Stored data
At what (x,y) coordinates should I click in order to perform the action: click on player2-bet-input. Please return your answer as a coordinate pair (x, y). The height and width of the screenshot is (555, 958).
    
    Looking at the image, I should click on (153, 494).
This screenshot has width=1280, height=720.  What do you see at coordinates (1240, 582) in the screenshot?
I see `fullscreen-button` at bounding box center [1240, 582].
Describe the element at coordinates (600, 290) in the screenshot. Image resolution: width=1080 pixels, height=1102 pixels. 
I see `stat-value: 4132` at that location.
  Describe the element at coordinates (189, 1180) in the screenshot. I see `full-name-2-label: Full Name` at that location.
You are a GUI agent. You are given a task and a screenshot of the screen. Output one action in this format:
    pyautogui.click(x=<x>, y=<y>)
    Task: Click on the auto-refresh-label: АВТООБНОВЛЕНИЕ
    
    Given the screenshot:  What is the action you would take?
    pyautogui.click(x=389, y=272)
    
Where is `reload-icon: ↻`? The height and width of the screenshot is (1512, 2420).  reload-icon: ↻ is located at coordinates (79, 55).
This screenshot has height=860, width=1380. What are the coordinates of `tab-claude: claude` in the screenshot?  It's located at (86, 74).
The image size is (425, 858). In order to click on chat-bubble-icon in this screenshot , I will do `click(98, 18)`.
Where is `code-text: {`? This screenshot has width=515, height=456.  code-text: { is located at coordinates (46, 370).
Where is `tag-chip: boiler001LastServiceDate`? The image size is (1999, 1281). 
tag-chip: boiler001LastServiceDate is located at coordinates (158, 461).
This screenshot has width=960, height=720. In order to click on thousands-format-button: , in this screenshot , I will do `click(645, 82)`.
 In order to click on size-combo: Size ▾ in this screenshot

▶ **Request**
Give every line of the records above as a JSON list of strings, one string per line, with blank lines omitted.

▶ **Exercise output**
[
  "At what (x,y) coordinates should I click in order to perform the action: click on player2-bet-input. Please return your answer as a coordinate pair (x, y). The height and width of the screenshot is (555, 958).",
  "    Looking at the image, I should click on (153, 494).",
  "This screenshot has width=1280, height=720.  What do you see at coordinates (1240, 582) in the screenshot?",
  "I see `fullscreen-button` at bounding box center [1240, 582].",
  "Describe the element at coordinates (600, 290) in the screenshot. Image resolution: width=1080 pixels, height=1102 pixels. ",
  "I see `stat-value: 4132` at that location.",
  "  Describe the element at coordinates (189, 1180) in the screenshot. I see `full-name-2-label: Full Name` at that location.",
  "You are a GUI agent. You are given a task and a screenshot of the screen. Output one action in this format:",
  "    pyautogui.click(x=<x>, y=<y>)",
  "    Task: Click on the auto-refresh-label: АВТООБНОВЛЕНИЕ",
  "    Given the screenshot:  What is the action you would take?",
  "    pyautogui.click(x=389, y=272)",
  "Where is `reload-icon: ↻`? The height and width of the screenshot is (1512, 2420).  reload-icon: ↻ is located at coordinates (79, 55).",
  "This screenshot has height=860, width=1380. What are the coordinates of `tab-claude: claude` in the screenshot?  It's located at (86, 74).",
  "The image size is (425, 858). In order to click on chat-bubble-icon in this screenshot , I will do `click(98, 18)`.",
  "Where is `code-text: {`? This screenshot has width=515, height=456.  code-text: { is located at coordinates (46, 370).",
  "Where is `tag-chip: boiler001LastServiceDate`? The image size is (1999, 1281). ",
  "tag-chip: boiler001LastServiceDate is located at coordinates (158, 461).",
  "This screenshot has width=960, height=720. In order to click on thousands-format-button: , in this screenshot , I will do `click(645, 82)`.",
  " In order to click on size-combo: Size ▾ in this screenshot"
]